I'm not saying that being alone will help someone get comfortable with their thoughts and be able to think for themselves. It just seems like it can be conducive to that.
> "Every person needs to learn from childhood how to spend time with oneself. That doesn’t mean he should be lonely, but that he shouldn’t grow bored with himself."
This is something that has helped me a lot. Some of the best creative ideas and stuff I came up as a young person were due to my spending this time on self-learning and trying to do something or the other. Learnt never to get bored just being with myself.
And to this day whenever I am alone, either I put myself in a learning/exploring/thinking mode; or I work on doing something creative/practical. There's no passive mode.
I think the key to not getting bored alone and spend this 'me time' in some meaningful way is to actively engage oneself instead of passively passing the time.
The problem with being very comfortable being alone is that there’s not actually a lot of opportunity for it once you have a family, then it’s quite stifling and builds frustration over time.
I guess like everything, healthy moderation is needed. But when you’re truly comfortable being alone for long periods of time it’s like opium- and I don’t mean that in a sardonic way; it’s addictive, peaceful, free and makes you start to resent lack of control.
Yes, it can be stifling at times when you yearn to be alone and have other pressing/family needs.
I try to work out my priorities in time and 'am able to clearly communicate with my spouse and children that I need some time out to think/sort/do stuff. Luckily it works most of the time.
I can relate to this so much.
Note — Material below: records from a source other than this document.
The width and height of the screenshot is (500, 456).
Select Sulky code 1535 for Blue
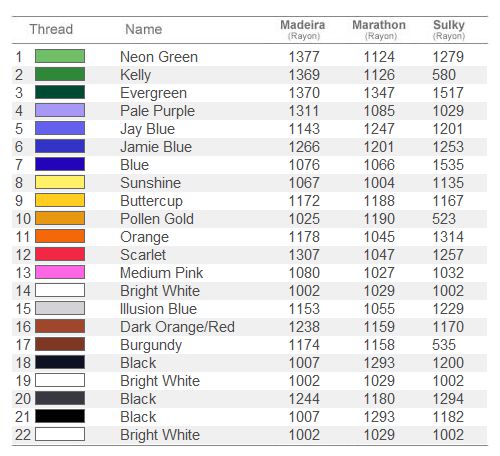(448, 165)
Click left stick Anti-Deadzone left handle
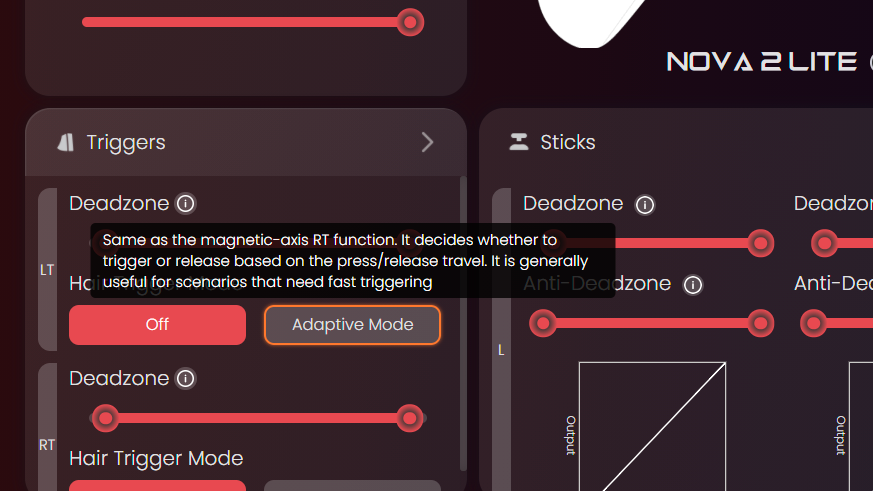Screen dimensions: 873x491 pyautogui.click(x=543, y=323)
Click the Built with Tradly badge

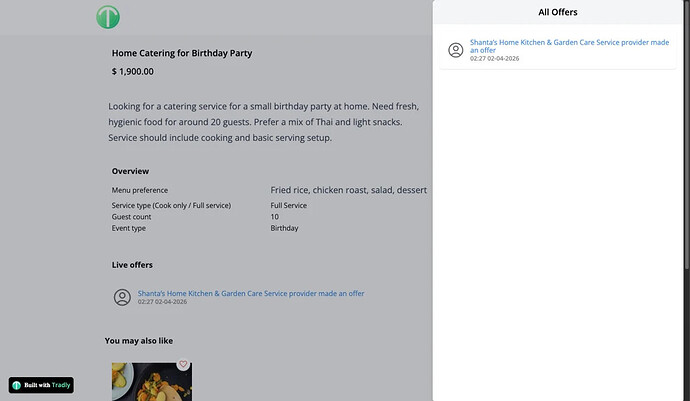pos(41,385)
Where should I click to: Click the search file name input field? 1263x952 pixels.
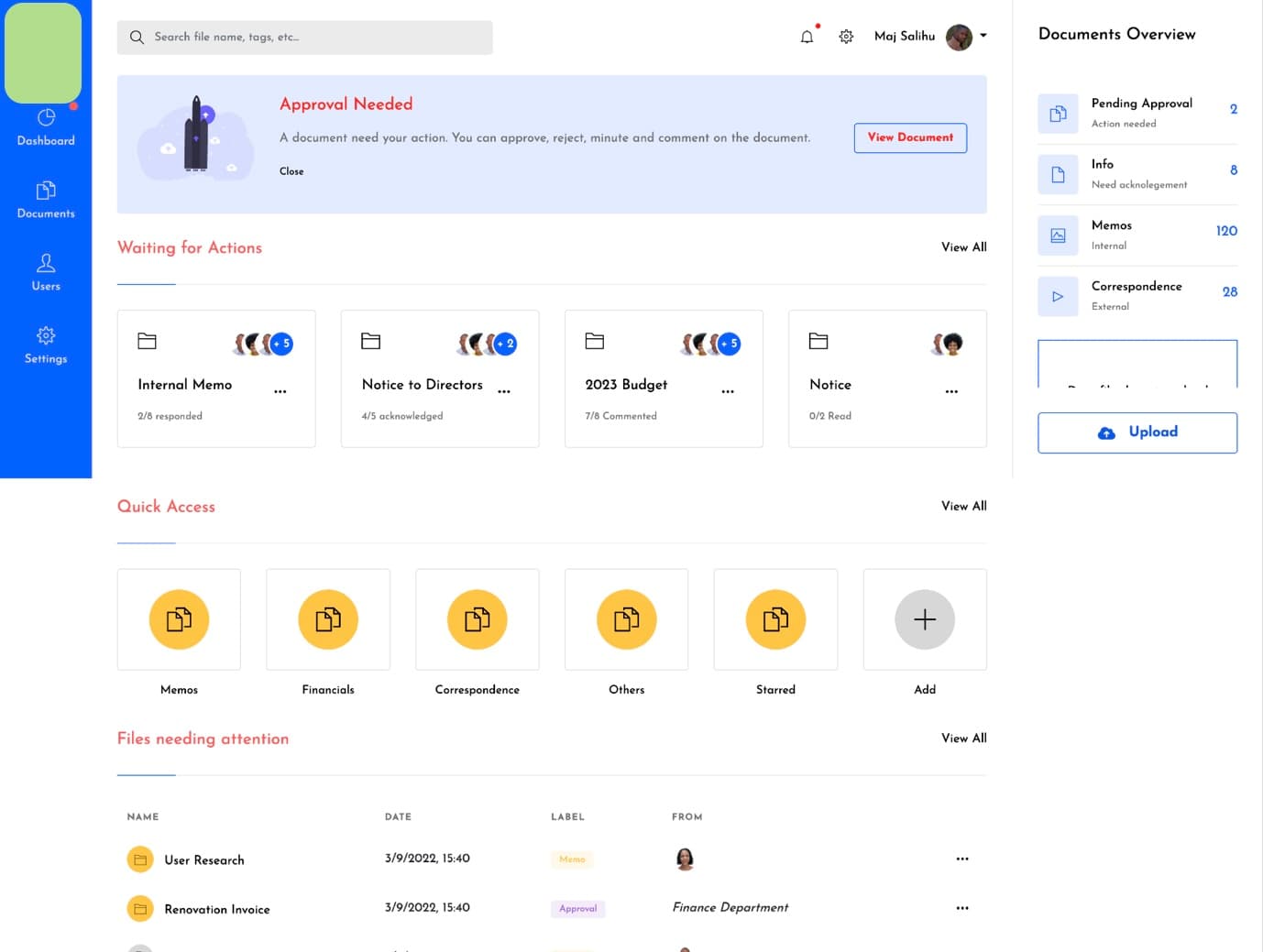(312, 38)

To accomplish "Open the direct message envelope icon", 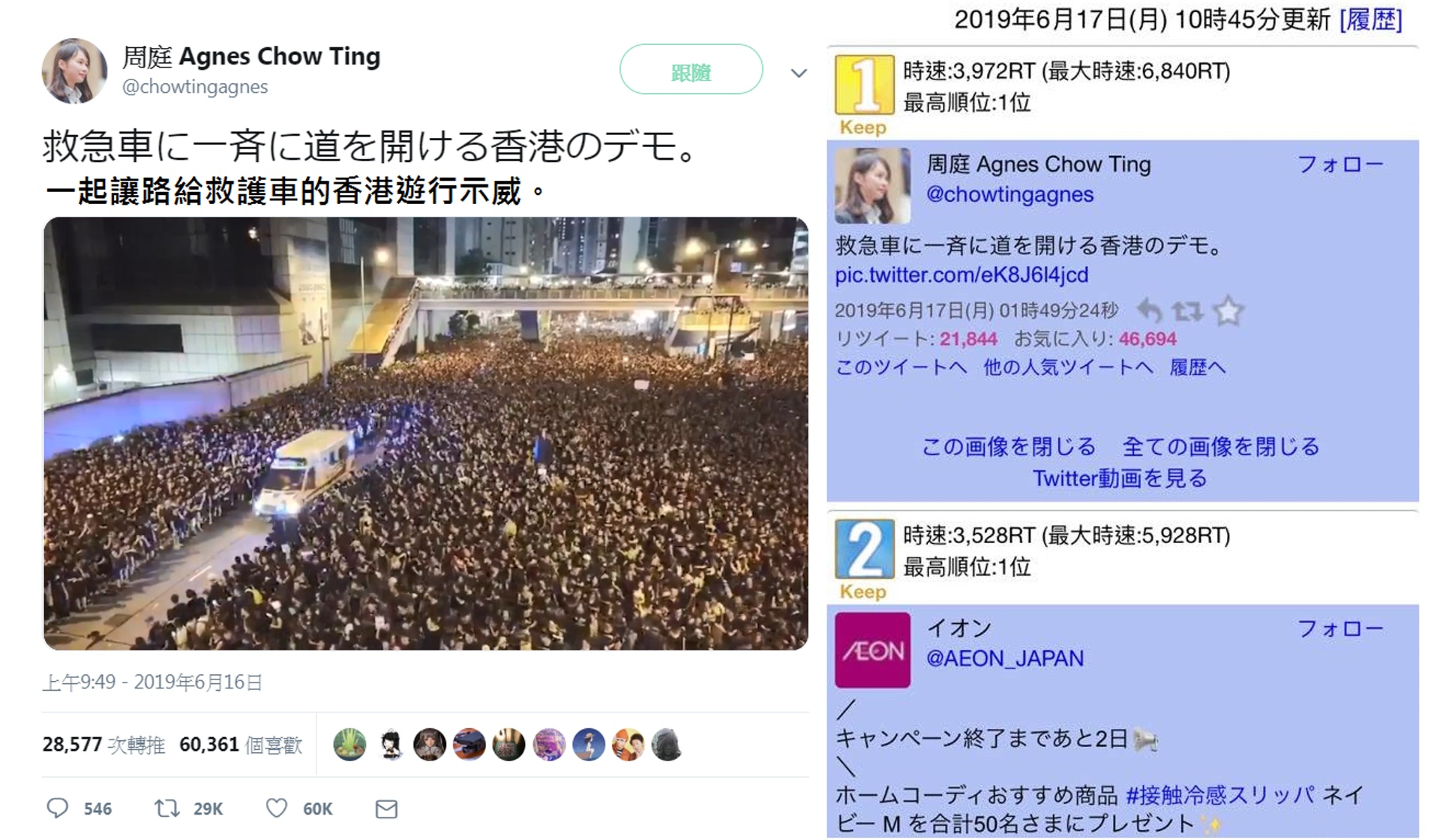I will point(386,808).
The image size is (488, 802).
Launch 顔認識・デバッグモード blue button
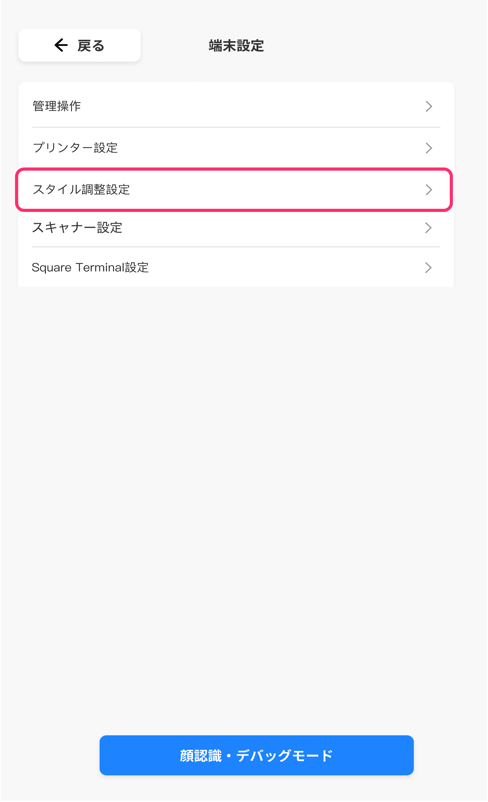(256, 755)
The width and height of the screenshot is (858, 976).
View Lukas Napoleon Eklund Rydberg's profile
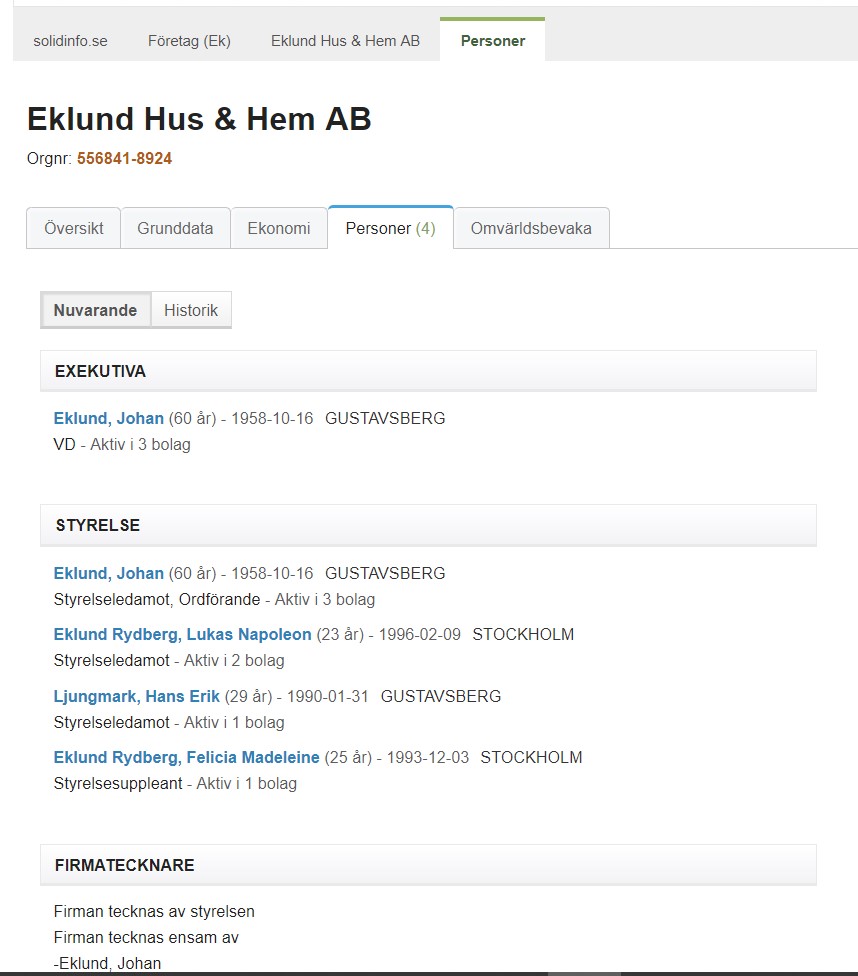click(182, 634)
Spending time alone feels like recharging my social battery. There is a weird contradiction I enjoy being around people, but at the same time long to be alone and enjoy the solitude. Now with kids, social obligations and a plethora of distractions these moments alone get fewer and fewer by the day.
Reminds me of a complementarity I sometimes see between being in society, which allows to share, collaborate, etc., and being in solitude, which allows to think, contemplate, etc., and of a south american indigenous tribe I forgot the name of, where the elders somehow transcend this opposition: for important deliberations, they gather in a dark hut and whisper their views, for those who speak not to be
identified, as if they formed a single mind.
I would appreciate if anyone could remind me the name of this tribe.
With Stalker I turn to Fellini - I don't like the idea of "understanding" a film. I don't believe that rational understanding is an essential element in the reception of any work of art. Either a film has something to say to you or it hasn't. If you are moved by it, you don't need to have it explained to you. If not, no explanation can make you moved by it. That's why I don't think my films are misunderstood when they are accepted for different reasons. Every person has his own fund of experiences and emotions which he brings to bear on every new experience-whether it is to his view of a film or to a love affair; and it is simply the combination of the film with the reality already existing in each person which creates the final impression of unity. As I was saying, this is the way the spectator participates in the process of creation. This diversity of reaction doesn't mean that the objective reality of the film has been misunderstood. Anyway, there is no objective reality in my films, any more than there is in life.